**TASK GOAL**. Rewrite the records from their start through the line containing "(393, 430).", changing "Identify" to "Determine" and leaving everything else unchanged.

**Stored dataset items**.
------------------------------------------------
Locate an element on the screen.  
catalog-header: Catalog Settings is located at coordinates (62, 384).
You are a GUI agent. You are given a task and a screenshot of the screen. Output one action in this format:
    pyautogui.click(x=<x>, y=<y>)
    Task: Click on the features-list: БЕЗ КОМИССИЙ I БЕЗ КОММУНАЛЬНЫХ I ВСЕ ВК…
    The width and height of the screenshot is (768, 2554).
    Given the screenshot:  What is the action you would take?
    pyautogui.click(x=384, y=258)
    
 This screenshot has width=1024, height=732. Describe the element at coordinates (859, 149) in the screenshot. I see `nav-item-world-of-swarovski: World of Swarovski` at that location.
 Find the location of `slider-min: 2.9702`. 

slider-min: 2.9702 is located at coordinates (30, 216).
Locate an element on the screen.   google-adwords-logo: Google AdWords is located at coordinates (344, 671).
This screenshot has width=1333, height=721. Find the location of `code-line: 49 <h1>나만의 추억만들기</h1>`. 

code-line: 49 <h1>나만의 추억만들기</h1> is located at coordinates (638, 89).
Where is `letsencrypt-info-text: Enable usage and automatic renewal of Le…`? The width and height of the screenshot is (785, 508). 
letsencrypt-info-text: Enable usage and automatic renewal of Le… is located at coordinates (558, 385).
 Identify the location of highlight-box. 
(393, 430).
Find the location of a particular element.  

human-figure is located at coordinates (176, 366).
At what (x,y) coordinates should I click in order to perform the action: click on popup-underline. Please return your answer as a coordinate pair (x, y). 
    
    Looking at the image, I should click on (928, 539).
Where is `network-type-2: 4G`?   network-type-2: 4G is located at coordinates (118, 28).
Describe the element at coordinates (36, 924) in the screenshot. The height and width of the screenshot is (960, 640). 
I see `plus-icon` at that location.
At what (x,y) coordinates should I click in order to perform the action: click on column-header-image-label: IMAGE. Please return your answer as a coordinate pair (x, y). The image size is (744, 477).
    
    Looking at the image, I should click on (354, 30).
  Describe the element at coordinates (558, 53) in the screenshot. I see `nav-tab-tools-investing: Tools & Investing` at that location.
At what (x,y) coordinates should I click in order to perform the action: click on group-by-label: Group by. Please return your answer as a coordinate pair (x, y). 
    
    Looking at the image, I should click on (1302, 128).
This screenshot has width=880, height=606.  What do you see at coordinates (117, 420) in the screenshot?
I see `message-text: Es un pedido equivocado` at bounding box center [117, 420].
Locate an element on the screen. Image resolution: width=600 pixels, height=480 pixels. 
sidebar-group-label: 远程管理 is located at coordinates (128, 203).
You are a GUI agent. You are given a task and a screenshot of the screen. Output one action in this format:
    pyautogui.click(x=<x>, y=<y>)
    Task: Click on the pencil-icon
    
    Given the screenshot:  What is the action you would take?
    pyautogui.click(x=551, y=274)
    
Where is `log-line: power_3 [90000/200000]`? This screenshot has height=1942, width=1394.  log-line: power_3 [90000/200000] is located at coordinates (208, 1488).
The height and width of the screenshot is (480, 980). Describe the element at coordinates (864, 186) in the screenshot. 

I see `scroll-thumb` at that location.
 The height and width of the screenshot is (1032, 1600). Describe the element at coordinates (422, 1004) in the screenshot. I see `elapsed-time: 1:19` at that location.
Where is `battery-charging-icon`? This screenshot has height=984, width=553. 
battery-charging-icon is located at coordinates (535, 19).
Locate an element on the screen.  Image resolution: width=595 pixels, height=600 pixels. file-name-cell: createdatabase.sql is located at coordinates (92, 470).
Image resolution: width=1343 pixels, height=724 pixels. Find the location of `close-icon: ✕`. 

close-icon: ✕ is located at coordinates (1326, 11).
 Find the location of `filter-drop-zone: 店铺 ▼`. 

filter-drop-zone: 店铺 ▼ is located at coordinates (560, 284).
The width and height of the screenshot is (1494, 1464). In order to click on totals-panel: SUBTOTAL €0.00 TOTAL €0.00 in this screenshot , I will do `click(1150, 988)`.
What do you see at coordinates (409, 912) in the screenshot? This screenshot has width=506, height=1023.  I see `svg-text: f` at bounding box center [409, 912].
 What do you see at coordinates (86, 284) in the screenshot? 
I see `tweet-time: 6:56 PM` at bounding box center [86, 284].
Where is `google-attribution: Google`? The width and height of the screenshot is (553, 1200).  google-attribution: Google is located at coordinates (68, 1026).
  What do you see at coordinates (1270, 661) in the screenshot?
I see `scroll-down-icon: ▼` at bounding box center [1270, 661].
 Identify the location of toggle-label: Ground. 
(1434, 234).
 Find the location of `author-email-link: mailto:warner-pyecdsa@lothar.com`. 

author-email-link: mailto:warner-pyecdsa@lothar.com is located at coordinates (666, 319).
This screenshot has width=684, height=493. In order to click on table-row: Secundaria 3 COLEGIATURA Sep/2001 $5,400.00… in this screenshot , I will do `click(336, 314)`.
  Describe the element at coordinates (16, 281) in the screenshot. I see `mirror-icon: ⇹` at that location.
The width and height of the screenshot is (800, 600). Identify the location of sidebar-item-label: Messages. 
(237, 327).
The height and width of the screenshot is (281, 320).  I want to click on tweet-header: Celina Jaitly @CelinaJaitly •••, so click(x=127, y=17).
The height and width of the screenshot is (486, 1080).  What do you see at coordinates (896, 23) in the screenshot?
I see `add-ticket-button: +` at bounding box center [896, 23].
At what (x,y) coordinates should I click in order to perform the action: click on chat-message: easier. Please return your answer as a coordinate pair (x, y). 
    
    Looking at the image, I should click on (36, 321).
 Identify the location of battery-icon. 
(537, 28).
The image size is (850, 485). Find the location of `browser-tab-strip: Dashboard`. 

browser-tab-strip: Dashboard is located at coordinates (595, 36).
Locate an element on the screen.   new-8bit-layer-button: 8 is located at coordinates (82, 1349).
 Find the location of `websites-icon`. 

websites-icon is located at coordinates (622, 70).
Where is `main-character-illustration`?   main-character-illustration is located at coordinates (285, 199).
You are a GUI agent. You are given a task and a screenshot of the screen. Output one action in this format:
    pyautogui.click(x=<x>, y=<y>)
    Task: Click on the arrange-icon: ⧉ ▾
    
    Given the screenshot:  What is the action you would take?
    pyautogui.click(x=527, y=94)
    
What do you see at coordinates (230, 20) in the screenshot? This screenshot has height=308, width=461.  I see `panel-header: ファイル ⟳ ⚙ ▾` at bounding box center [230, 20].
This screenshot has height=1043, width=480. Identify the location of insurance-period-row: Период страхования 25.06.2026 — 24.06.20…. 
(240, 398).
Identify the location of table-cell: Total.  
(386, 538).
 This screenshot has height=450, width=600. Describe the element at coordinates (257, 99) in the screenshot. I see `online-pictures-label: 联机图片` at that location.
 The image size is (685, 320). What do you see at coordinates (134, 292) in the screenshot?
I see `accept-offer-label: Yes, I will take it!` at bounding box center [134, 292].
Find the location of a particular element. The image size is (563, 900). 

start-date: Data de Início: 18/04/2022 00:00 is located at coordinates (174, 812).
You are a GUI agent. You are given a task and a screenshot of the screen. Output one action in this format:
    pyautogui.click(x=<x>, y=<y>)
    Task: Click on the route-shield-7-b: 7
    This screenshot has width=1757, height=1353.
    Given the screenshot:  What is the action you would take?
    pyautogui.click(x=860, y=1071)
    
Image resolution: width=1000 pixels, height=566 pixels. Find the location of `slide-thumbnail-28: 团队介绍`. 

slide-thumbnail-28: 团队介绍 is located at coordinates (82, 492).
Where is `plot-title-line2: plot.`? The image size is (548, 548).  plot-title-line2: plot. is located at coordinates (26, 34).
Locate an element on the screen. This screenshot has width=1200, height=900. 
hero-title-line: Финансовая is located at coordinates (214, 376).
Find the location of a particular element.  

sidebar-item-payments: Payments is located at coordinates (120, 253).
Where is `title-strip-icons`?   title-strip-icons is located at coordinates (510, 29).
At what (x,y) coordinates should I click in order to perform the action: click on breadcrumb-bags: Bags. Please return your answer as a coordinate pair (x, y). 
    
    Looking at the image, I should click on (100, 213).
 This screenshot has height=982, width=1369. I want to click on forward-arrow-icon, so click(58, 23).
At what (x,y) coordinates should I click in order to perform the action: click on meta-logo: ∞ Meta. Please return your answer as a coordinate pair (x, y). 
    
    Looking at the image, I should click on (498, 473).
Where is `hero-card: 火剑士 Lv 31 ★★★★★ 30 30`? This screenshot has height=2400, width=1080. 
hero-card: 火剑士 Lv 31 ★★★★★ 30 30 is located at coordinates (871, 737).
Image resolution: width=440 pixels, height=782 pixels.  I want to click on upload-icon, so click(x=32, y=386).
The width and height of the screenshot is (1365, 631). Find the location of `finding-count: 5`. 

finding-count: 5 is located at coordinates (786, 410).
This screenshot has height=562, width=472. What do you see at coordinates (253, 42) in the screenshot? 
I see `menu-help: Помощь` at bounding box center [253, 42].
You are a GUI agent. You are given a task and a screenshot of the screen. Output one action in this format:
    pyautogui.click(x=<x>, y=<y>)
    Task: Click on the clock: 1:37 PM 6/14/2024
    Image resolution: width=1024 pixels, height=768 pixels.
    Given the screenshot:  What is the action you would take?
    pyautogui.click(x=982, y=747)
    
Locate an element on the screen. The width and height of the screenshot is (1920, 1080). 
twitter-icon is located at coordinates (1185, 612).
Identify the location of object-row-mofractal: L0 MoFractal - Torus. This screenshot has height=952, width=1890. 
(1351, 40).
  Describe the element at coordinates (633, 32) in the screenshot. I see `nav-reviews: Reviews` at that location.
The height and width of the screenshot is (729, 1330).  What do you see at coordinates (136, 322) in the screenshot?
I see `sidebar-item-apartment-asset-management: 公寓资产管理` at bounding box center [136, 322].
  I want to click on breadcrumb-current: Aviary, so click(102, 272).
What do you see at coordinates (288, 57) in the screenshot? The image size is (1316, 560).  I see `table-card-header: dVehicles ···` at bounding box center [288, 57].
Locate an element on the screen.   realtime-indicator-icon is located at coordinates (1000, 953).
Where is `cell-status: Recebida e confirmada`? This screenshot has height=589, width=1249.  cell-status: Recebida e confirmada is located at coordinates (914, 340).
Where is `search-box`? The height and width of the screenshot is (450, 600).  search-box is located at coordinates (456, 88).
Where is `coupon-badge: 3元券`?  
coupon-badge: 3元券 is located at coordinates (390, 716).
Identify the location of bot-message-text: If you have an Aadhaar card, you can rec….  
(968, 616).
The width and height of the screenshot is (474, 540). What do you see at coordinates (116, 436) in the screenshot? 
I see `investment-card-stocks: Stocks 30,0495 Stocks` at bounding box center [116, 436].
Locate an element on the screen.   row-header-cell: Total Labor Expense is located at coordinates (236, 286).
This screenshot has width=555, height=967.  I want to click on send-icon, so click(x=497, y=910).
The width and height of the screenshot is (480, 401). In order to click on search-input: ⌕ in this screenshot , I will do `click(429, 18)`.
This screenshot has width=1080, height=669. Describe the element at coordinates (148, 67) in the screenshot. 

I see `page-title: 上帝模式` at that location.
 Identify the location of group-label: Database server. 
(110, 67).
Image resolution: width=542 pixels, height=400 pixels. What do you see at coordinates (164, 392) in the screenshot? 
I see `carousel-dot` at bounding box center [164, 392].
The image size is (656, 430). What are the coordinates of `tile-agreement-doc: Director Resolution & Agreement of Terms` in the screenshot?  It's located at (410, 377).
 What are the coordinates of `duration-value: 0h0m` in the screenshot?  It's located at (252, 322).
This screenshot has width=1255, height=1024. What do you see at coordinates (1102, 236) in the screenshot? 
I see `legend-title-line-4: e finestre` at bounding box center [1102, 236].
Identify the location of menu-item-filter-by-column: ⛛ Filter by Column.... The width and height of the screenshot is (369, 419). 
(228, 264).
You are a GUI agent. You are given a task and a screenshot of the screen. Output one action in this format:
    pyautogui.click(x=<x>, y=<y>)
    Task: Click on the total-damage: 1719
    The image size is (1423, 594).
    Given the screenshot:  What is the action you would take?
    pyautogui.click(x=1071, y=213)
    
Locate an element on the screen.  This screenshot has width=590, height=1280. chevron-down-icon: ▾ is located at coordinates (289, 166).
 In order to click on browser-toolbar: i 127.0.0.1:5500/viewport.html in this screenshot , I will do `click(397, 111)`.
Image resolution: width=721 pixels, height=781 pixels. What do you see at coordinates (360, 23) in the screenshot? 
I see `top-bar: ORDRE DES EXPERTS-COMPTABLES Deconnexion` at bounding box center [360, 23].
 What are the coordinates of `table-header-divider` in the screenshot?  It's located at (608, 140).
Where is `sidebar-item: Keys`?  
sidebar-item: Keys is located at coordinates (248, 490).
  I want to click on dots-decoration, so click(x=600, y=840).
------------------------------------------------
**RESPONSE FOR THIS EXERCISE**.
Locate an element on the screen.  
catalog-header: Catalog Settings is located at coordinates (62, 384).
You are a GUI agent. You are given a task and a screenshot of the screen. Output one action in this format:
    pyautogui.click(x=<x>, y=<y>)
    Task: Click on the features-list: БЕЗ КОМИССИЙ I БЕЗ КОММУНАЛЬНЫХ I ВСЕ ВК…
    The width and height of the screenshot is (768, 2554).
    Given the screenshot:  What is the action you would take?
    pyautogui.click(x=384, y=258)
    
 This screenshot has width=1024, height=732. Describe the element at coordinates (859, 149) in the screenshot. I see `nav-item-world-of-swarovski: World of Swarovski` at that location.
 Find the location of `slider-min: 2.9702`. 

slider-min: 2.9702 is located at coordinates (30, 216).
Locate an element on the screen.   google-adwords-logo: Google AdWords is located at coordinates (344, 671).
This screenshot has width=1333, height=721. Find the location of `code-line: 49 <h1>나만의 추억만들기</h1>`. 

code-line: 49 <h1>나만의 추억만들기</h1> is located at coordinates (638, 89).
Where is `letsencrypt-info-text: Enable usage and automatic renewal of Le…`? The width and height of the screenshot is (785, 508). 
letsencrypt-info-text: Enable usage and automatic renewal of Le… is located at coordinates (558, 385).
 Determine the location of highlight-box. 
(393, 430).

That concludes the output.